I think I’m a voluntarist. But many people think voluntarism is a very bad and dangerous and harmful idea, and I don’t think that my beliefs are very bad and dangerous and harmful. So this makes me question whether I’m a voluntarist or should be. It also makes me question whether I understand what voluntarism is. But in the end I think I do, and in the end I think folks who think it’s bad are sort of overreacting.
Voluntarism is a view about will, whether divine or human (or angelic!) will, which says something about how the will is related to the intellect when the will wills. Specifically, voluntarism holds that the intellect does not determine the will to will what it wills. This makes most sense to me when I think about it in terms of reasons for action. Voluntarism does not say that the will wills what it wills for no reason. Instead it says that–with perhaps some exceptions–no reason(s) determine what the will wills.
Here’s an example, courtesy of Al Ghazali. Imagine a starving man under a date palm. Before him hang two delectable dates. He will eat one; probably he’ll eat them both since he’s starving, but he’s going to eat one before the other. How will he decide? Suppose that both dates are equally tasty-looking. Neither is closer to the man than the other. In fact, with respect to any consideration relevant to the deliberation about which date to choose, there is nothing to distinguish one from the other. Voluntarism says that we get no Buridan’s Ass result here. The man will choose a date. And of course he’ll choose a date for some reasons (I’m starving, the date will satisfy my hunger, etc.). But as far his reasons go, he might just as well have chosen the other date. Inspect all his reasons and you won’t find any reason why just this date was chosen and not the other. But the man will choose a date.
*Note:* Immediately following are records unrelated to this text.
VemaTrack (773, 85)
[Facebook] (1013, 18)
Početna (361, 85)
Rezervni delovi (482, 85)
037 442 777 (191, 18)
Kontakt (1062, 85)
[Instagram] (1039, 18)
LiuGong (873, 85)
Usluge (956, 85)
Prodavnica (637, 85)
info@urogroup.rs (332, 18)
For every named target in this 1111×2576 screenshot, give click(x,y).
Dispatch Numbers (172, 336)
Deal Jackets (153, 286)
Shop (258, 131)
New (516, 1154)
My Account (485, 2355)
It’s a correct application of the term to say that the man’s action is “arbitrary.” But when people complain that voluntarism makes willing arbitrary, usually what they mean is that voluntarism means that the will wills for no reason. And that’s just wrong. The man under the palm chooses for reasons, lots of good reasons. It’s just that his reasons don’t determine precisely one course of action.
Let me clear up a slight ambiguity that is difficult to avoid here. When I say that the intellect does not determine the will, I mean two things. First, I mean that, given some reasons, almost always there will be two or more acts of willing that can be described equally well as actions for those reasons. Second, I mean that, given some reasons, almost always there is never an act of willing that necessarily occurs upon the intellect’s apprehension of those reasons.
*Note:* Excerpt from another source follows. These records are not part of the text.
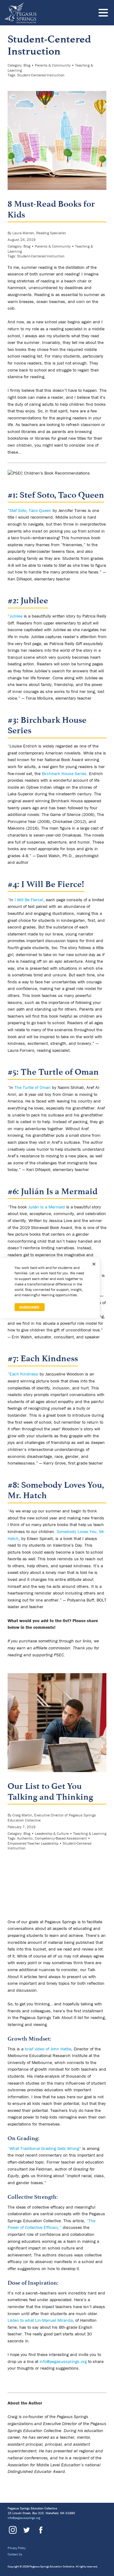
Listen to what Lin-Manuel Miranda (40, 2320)
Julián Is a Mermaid (59, 1191)
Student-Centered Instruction (41, 75)
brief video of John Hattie (48, 2049)
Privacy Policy (17, 2548)
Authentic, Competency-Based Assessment (52, 1838)
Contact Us (15, 2554)
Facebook (40, 2530)
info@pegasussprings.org (63, 2361)
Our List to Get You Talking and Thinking (50, 1791)
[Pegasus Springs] (43, 12)
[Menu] (104, 14)
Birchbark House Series (64, 773)
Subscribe (29, 1307)
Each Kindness (49, 1358)
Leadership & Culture (52, 1833)
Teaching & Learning (89, 1833)
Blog (26, 65)
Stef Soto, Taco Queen (62, 495)
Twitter (26, 2530)
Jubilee (34, 600)
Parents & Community (53, 65)
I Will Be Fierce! (52, 884)
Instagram (13, 2530)
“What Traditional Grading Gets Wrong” (44, 2148)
Let me also say something about the possible exceptions to the voluntarist claim that the intellect does not determine the will. I think that the intellect does determine the will to assent to some necessary truths. Suppose you’re doing a logical proof and you come to QED. Obviously your intellect is at work in working out the proof. But so is your will. You assent to the conclusion when you “see” that it deductively follows from premises. But, given that you understand the premises and the relationships between the premises, in other words, given a certain action of your intellect, your will necessarily assents. Here your intellect determines your will.
In a future post I plan to address a couple sticky issues arising from the application of voluntarism to divine action, and specifically how voluntarism about God’s will determines (ha!) a view about the foundations of moral imperatives like “Thou shalt not kill.” Is the voluntarist committed to the apparently insidious claim that God could have commanded instead “Thou shalt kill?” We shall see. Hint: Yes and No.





What would it be like for the intellect to determine the will to will what it wills?
Would it be like the hand determining the hammer to hammer what it hammers?
No I don’t think it would. And I only know what it would be like, except in cases of assent to logically necessary truths, because I don’t think it’s true and therefore I haven’t experienced what it’s like!
I’m just curious about what it would be for anything to determine the will to anything. It just seems to me that if something else, something besides the will, is doing anything that can be called ‘determining of the will’, then that thing- whatever it is- is doing the willing. In the case of necessary proofs then, the intellect would be doing the willing.
I’m sure I’m glossing over something important here. I haven’t separated cases of believing from other cases of willing. In fact, I’m not sure whether everyone agrees that believing is a sort of (or an example of) willing; though my first intuition is that it obviously is. I’m recalling a paper about believing at will, by Hieronymi, that is (I think) related to this question.
First, I just spotted a typo in my earlier comment. I meant to say, “I DON’T know what it would be like.”
Second, by “determining the will” I have in mind the classic medieval dichotomy between intellect and will: the intellect apprehends the good and the will desires the good. The question is whether the will can will anything other than the good apprehended by the intellect. Godfrey of Fontaines thought that it couldn’t; the will just wills whatever the intellect apprehends as the good (the good to be done, the good to be loved), and can’t do otherwise. Scotus thought that it could.
The al Ghazali example is meant (by me) as a counterexample to the Godfrey story. The goodness apprehended by the intellect can offer no reason for preferring one over the other. All of the goodness apprehended by intellect from the first is specifically the same as the goodness apprehended from the second. Yet the will wills (so al Ghazali thinks). Whether you agree with al Ghazali is, I think, a nice way of assessing where you “stand” in the old debates about the relation between intellect and will.
The starving man will probably eat one or the other of the dates first, but I will probably procrastinate for an absurdly long time before deciding which electrician to call. It requires a good deal of audacity to believe in free will, let alone exercise it…
It requires free will to be audacious!